I have to perform a similar task except I want to download all the files from https://uta.app.box.com/s/e7nsmloj8xmblosvfg98q42fgqnjy6dv.

I have understood the procedure using curl.

But could you please help me in generating the ACCESS_TOKEN?

I have searched online but the methods suggest ways to generate the same for your own app.

Thank You


Forum|alt.badge.img

I am writing a code in python to download a file (files or folder) from https://nrcs.app.box.com/v/soils .

it is public and I can download with some click without any username or password. 

I am suing this code block (the code in this comment) and it asks for password. here is the error:

with_shared_link() missing 1 required positional argument: 'shared_link_password'

 

is there any other method to download?

 

 

 

code block:

shared_client = client.with_shared_link(SHARED_LINK_URL)
shared_folder = shared_client.get_shared_item(SHARED_LINK_URL)

folder_contents = shared_folder.get_items()

The task » Carry on the forum thread about downloading files from public Box shared links, picking up right after its last line of code.

Information shown »
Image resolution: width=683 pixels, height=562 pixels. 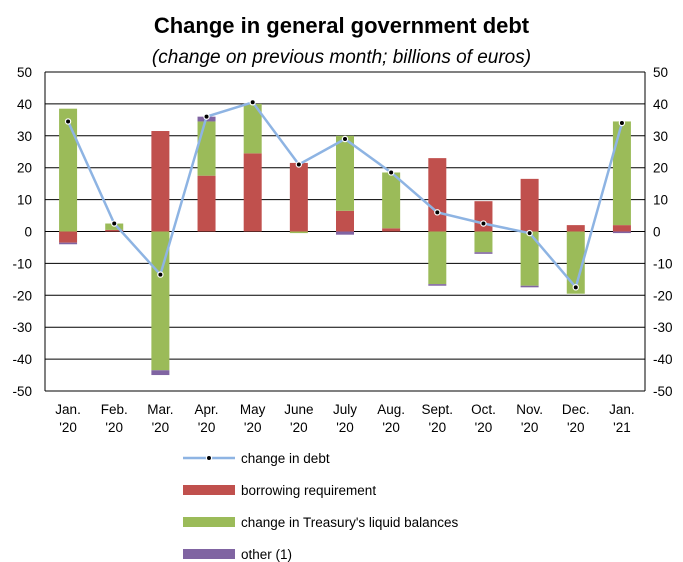 I want to click on y-tick-label-left: -10, so click(x=22, y=264).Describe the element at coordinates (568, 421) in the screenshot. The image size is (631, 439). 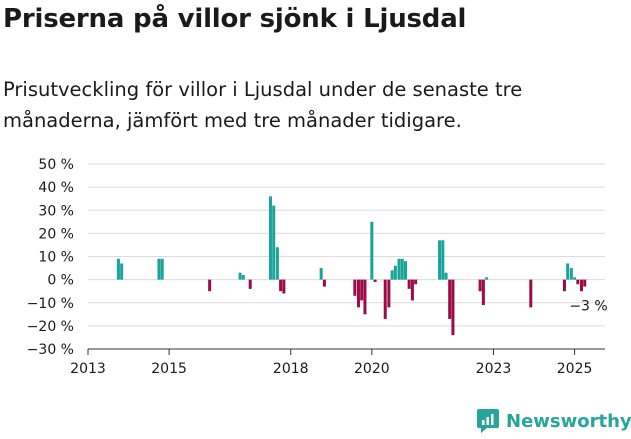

Output below »
// OR
subfolder = shared_client.folder(FOLDERID).get()


Forum|alt.badge.img

Hi  /  ,

 

Were you able to figure out how to download publicly available data through a python script?

 

I am getting the same error that 'shared link password' is missing.

 

I tried running the code by passing an empty string as the password then I got the following error,

 

 

boxsdk.exception.BoxAPIException: Message: Could not find the specified resource
Status: 404
Code: not_found
Request ID: thwf9wgdl2kk2d2l

 

 

 

My code:

from boxsdk import JWTAuth
from boxsdk import Client

# Configure JWT auth object
sdk = JWTAuth.from_settings_file('box_config.json')

# Get auth client
client = Client(sdk)
user = client.user().get()
print('The current user ID is {0}'.format(user.id))

SHARED_LINK_URL = 'https://stonybrookmedicine.app.box.com/v/cellreportspaper'


shared_client = client.with_shared_link(SHARED_LINK_URL,'')
shared_folder = shared_client.get_shared_item(SHARED_LINK_URL)

folder_contents = shared_folder.get_items()
subfolder = shared_client.folder(4***phone number removed for privacy***).get()

for item in subfolder.get_items(limit=1000):
client.file(file_id=item.id).content()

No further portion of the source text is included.